Die Wahl von Hassan Rohani zum Präsidenten hat bei so manchem Iraner in der Diaspora  Illusionen  geweckt. So kehrten zu unterschiedlichen Zeiten Journalisten, Weblogger, Übersetzer, Schriftsteller, TV-Regisseure, Philosophie-Studenten und Doktoranden  aus Frankreich, Australien, Kanada, Großbritannien, Belgien und der Türkei  zurück und wurden entweder direkt am Flughafen oder einige Tage später von Angehörigen des Geheimdienstes festgenommen.  Hamid Babai zum Beispiel, Doktorand aus Belgien, der seine Verwandten besuchen wollte,  wurde  Zusammenarbeit mit dem Geheimdienst  nahegelegt. Als er ablehnte, wurde er zu sechs Jahren Gefängnis wegen „Zusammenarbeit mit einer ausländischen Regierung“ verurteilt.

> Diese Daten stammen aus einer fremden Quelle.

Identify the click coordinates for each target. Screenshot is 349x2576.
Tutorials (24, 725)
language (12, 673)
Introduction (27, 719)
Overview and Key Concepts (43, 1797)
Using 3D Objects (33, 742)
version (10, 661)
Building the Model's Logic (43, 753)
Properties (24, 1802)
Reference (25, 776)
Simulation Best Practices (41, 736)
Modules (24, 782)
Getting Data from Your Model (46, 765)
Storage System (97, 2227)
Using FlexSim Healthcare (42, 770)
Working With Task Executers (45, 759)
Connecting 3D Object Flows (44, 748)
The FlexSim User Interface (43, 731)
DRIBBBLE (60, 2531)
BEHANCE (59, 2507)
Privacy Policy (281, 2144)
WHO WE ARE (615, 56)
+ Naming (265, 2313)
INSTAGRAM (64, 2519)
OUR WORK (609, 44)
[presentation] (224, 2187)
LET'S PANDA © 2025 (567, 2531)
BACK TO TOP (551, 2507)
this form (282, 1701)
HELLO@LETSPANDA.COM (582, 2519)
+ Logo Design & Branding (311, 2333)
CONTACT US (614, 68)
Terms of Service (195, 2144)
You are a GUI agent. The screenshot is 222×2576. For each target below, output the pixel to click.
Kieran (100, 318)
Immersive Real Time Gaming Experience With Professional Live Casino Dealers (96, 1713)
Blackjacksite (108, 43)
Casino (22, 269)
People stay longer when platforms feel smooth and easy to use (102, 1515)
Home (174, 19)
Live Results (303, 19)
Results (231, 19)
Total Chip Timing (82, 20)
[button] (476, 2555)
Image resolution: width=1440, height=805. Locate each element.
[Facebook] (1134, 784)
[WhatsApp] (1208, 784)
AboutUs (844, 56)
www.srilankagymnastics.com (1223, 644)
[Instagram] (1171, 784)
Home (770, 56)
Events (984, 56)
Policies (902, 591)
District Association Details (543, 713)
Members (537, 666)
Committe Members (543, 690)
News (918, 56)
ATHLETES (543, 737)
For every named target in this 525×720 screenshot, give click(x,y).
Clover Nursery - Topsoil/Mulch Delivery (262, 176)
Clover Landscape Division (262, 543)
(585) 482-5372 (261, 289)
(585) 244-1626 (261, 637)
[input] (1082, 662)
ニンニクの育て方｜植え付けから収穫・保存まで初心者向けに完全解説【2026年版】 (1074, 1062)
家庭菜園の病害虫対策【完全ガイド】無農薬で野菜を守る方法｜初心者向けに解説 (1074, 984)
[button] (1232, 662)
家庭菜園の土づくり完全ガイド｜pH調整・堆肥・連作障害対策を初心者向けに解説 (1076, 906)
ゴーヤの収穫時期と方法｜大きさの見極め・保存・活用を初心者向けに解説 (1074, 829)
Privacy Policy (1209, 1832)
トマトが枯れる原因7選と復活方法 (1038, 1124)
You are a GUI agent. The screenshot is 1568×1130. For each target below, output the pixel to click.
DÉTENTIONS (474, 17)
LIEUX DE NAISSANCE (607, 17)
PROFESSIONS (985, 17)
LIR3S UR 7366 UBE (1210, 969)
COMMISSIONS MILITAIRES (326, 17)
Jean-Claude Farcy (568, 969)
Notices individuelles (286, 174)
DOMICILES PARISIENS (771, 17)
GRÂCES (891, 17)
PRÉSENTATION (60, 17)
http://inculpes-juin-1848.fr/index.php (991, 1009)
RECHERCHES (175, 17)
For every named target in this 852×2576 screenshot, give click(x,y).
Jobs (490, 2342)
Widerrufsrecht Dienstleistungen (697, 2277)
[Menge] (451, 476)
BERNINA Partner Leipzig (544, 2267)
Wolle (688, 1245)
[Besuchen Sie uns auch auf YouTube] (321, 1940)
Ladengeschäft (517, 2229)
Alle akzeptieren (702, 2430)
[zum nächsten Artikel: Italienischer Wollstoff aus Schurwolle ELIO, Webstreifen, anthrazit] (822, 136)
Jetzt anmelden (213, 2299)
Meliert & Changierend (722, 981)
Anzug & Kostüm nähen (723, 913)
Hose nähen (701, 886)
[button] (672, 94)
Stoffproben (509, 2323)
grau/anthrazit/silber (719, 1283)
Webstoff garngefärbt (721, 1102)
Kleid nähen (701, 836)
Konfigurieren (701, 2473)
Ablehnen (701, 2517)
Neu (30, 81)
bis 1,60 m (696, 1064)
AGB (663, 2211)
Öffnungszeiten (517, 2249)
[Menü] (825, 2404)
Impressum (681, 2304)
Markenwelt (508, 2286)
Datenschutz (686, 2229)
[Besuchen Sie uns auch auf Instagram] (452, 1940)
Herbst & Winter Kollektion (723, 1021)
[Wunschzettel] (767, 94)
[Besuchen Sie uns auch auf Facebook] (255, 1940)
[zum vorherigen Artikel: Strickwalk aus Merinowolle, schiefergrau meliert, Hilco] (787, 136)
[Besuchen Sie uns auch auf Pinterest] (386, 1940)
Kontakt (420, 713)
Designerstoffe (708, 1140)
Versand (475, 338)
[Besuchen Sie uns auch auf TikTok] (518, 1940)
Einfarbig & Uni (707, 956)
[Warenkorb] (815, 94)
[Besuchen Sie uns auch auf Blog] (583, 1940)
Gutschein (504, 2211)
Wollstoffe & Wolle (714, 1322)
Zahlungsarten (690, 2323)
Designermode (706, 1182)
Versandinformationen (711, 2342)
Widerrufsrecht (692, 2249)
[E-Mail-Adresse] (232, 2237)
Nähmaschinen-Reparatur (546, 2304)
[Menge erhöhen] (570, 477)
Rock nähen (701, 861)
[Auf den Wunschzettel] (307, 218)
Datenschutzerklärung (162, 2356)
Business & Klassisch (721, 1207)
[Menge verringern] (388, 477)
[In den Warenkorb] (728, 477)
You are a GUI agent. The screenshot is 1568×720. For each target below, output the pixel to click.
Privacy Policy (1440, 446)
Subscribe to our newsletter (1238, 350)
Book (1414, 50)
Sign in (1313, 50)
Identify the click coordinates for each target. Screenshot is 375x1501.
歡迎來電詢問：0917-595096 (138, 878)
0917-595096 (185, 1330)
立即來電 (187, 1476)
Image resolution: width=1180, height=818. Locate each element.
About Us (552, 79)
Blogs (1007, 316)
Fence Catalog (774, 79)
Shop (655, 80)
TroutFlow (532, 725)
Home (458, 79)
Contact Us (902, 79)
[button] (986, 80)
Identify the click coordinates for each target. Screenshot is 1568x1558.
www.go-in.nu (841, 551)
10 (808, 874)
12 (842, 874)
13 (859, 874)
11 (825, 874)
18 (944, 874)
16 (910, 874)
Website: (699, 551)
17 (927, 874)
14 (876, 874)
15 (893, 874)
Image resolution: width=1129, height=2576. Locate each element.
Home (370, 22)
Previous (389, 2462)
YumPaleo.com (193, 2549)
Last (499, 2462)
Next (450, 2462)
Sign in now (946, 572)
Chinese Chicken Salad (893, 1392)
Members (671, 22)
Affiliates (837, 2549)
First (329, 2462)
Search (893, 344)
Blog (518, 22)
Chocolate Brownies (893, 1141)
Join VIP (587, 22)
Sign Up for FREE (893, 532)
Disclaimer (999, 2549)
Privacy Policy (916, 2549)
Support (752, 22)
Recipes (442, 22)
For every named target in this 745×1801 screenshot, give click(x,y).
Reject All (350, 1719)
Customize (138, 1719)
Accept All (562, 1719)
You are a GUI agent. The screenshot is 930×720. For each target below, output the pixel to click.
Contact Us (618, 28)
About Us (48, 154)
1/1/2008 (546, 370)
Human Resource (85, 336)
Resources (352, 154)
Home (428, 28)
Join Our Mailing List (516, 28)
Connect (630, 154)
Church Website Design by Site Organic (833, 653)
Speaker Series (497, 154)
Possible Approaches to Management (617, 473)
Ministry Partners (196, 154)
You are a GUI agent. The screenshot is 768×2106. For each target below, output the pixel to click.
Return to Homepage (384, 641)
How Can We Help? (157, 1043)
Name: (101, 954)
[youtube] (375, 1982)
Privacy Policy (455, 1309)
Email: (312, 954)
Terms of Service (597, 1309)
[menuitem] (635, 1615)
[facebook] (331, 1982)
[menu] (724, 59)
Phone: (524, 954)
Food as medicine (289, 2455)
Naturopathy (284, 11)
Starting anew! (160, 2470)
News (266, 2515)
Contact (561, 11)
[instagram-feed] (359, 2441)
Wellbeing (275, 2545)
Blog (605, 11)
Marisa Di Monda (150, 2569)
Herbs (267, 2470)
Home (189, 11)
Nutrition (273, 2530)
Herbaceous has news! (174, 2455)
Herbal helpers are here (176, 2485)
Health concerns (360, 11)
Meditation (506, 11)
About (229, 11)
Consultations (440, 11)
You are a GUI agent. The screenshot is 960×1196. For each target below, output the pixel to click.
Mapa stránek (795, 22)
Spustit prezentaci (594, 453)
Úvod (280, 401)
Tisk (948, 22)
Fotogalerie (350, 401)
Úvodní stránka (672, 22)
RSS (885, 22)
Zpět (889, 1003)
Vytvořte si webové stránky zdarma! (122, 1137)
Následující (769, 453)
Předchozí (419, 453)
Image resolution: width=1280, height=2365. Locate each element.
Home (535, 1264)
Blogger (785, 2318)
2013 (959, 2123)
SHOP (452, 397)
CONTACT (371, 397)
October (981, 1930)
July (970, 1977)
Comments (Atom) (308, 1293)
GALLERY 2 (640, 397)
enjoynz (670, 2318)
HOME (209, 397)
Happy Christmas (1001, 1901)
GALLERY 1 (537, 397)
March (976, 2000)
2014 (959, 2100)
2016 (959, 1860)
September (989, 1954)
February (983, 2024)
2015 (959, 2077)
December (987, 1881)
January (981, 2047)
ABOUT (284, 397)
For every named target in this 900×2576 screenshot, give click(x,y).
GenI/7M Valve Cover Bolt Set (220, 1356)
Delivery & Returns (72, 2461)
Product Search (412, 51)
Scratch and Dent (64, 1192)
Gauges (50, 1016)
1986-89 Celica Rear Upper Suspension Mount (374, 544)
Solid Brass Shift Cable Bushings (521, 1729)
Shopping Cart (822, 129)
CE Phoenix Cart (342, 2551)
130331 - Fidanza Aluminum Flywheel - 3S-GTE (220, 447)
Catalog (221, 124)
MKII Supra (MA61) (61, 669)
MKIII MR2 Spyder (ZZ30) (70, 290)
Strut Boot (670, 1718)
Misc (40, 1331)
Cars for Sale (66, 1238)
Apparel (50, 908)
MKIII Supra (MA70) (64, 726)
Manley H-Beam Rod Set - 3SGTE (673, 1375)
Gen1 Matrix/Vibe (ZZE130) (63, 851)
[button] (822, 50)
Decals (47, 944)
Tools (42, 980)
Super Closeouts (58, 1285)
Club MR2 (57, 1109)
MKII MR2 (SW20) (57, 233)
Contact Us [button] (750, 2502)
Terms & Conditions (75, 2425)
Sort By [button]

Zu all diesen Vorkommnissen hüllt sich Rohani in Schweigen, obwohl er aus Mitarbeitern des Außen- und Informationsministeriums ein Komitee zur Rückkehr von Iranern im Ausland gebildet hatte.  Mahmoud Alavi, Informationsminister, ließ Interessierte wissen, wer sich bei den Wahlen 2009  nichts habe zuschulden kommen lassen, habe keinerlei Probleme bei einer Rückkehr. Ejei, jetziger Sprecher des Justizministeriums und ehemaliger Informationsminister, erläuterte, wer im Ausland eine Straftat begangen habe, werde von der Justiz verfolgt,  wer 2009 bei den Wahlen eine Rolle gespielt habe, werde gleich bei der Einreise  festgenommen.

Hossein Mirdamadi,  dessen Sohn aus Frankreich zurückgehrt  und sofort verhaftet worden war, will alle Iraner im Ausland aufrufen, nicht in ihre Heimat zurückzukehren.